- Conference: Southern Conference
- Record: 13–10 (6–5 SoCon)
- Head coach: Dwight Steussey (1st season);
- Home arena: Blow Gymnasium

= 1939–40 William & Mary Indians men's basketball team =

American college basketball season

The 1939–40 William & Mary Indians men's basketball team represented the College of William & Mary in intercollegiate basketball during the 1939–40 season. Under the first year of head coach Dwight Steussey, the team finished the season 13–10 and 6–5 in the Southern Conference. This was the 35th season of the collegiate basketball program at William & Mary, whose nickname is now the Tribe.

The Indians finished in a tie for 8th in the conference and did not quality for the 1940 Southern Conference men's basketball tournament.

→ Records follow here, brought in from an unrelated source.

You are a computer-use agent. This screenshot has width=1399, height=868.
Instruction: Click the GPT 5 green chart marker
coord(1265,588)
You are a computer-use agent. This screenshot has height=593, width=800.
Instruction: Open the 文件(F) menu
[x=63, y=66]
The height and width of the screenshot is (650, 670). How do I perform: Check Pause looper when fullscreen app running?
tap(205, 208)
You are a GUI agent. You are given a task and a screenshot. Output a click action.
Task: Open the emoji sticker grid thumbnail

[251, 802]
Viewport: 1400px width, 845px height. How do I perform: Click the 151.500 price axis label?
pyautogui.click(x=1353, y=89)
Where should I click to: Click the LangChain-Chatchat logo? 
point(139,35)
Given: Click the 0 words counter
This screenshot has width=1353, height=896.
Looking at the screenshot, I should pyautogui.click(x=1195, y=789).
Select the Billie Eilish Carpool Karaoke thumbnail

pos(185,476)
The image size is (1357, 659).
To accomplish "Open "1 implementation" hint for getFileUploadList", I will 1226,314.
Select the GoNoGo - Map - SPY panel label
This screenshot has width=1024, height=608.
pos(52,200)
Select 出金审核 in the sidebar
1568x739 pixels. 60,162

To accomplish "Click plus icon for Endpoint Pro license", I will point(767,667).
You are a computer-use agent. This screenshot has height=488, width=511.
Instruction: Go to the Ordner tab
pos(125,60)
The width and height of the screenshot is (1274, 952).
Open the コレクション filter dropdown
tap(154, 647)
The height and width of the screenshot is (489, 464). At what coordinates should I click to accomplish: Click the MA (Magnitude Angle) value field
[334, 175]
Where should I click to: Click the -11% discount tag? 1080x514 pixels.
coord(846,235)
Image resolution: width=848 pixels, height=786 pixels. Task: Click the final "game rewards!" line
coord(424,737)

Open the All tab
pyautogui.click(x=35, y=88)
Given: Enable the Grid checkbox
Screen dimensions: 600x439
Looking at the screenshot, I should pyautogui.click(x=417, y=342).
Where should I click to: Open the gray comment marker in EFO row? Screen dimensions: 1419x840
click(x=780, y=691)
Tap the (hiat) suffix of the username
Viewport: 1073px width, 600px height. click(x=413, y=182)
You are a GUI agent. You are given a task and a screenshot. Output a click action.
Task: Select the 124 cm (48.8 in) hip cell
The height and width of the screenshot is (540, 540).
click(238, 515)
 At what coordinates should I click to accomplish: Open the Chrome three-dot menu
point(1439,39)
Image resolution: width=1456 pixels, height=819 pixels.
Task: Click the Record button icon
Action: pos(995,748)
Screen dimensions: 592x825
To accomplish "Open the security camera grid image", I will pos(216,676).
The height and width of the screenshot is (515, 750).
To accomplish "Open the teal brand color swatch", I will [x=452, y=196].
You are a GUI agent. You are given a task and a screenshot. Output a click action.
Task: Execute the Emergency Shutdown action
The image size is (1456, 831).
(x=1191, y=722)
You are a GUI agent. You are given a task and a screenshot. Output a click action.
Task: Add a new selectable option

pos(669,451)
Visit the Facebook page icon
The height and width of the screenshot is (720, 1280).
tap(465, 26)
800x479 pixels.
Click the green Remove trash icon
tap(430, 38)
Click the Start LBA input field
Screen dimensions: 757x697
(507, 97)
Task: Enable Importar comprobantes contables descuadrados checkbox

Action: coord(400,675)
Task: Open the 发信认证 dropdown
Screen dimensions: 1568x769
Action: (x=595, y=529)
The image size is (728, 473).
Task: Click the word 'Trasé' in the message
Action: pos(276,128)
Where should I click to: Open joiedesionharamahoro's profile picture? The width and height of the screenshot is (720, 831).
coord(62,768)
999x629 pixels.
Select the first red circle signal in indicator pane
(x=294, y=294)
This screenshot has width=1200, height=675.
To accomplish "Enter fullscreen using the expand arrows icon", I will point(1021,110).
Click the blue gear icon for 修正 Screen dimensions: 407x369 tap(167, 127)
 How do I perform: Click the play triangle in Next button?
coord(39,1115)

William & Mary played its first overtime game in program history in February 1940 against Washington and Lee in a 33–36 loss. Additionally, the Indians played several teams for the first time this season, including St. Francis (NY), Seton Hall, The Citadel, and Furman.

==Schedule==

| Date time, TV | Rank^{#} | Opponent^{#} | Result | Record | Site city, state |
Regular season
| * |  | at Norfolk NTS | L 44–46 | 0–1 | Norfolk, Virginia |
| * |  | Newport News Apprentice School | W 50–37 | 1–1 | Blow Gymnasium Williamsburg, Virginia |
| * |  | at Randolph–Macon | W 33–22 | 2–1 | Ashland, Virginia |
| * |  | at Langley Field | W 62–50 | 3–1 | Hampton, Virginia |
| * |  | Norfolk NTS | W 55–44 | 4–1 | Blow Gymnasium Williamsburg, Virginia |
| * |  | at Panser | L 44–50 | 4–2 |  |
| * |  | at St. Francis (NY) | W 32–28 | 5–2 | Park Slope Armory Brooklyn, New York |
| 1/8/1940* |  | at Seton Hall | L 35–51 | 5–3 | Walsh Gymnasium South Orange, New Jersey |
| 1/10/1940 |  | at Richmond | L 33–35 | 5–4 (0–1) | Millhiser Gymnasium Richmond, Virginia |
| * |  | at Virginia | L 31–49 | 5–5 | Memorial Gymnasium Charlottesville, Virginia |
|  |  | at The Citadel | L 35–36 | 5–6 (0–2) | The Citadel Armory Charleston, South Carolina |
| 1/29/1940 |  | at Furman | W 47–37 | 6–6 (1–2) | Greenville, South Carolina |
|  |  | VPI | W 38–33 | 7–6 (2–2) | Blow Gymnasium Williamsburg, Virginia |
|  |  | at NC State | L 29–36 | 7–7 (2–3) | Thompson Gym Raleigh, North Carolina |
| * |  | Virginia | W 29–28 | 8–7 | Blow Gymnasium Williamsburg, Virginia |
| * |  | Hampden–Sydney | W 42–31 | 9–7 | Blow Gymnasium Williamsburg, Virginia |
|  |  | at Washington and Lee | L 39–49 | 9–8 (2–4) | Doremus Gymnasium Lexington, Virginia |
|  |  | at VPI | W 49–29 | 10–8 (3–4) | War Memorial Gymnasium Blacksburg, Virginia |
|  |  | at VMI | W 50–48 | 11–8 (4–4) | Cormack Field House Lexington, Virginia |
| 2/19/1940 |  | Richmond | W 43–38 | 12–8 (5–4) | Blow Gymnasium Williamsburg, Virginia |
|  |  | Washington and Lee | L 33–36 ^{OT} | 12–9 (5–5) | Blow Gymnasium Williamsburg, Virginia |
|  |  | VMI | W 59–36 | 13–9 (6–5) | Blow Gymnasium Williamsburg, Virginia |
| 2/24/1940* |  | at Navy | L 46–52 | 13–10 | Annapolis, Maryland |
*Non-conference game. ^{#}Rankings from AP Poll. (#) Tournament seedings in parentheses.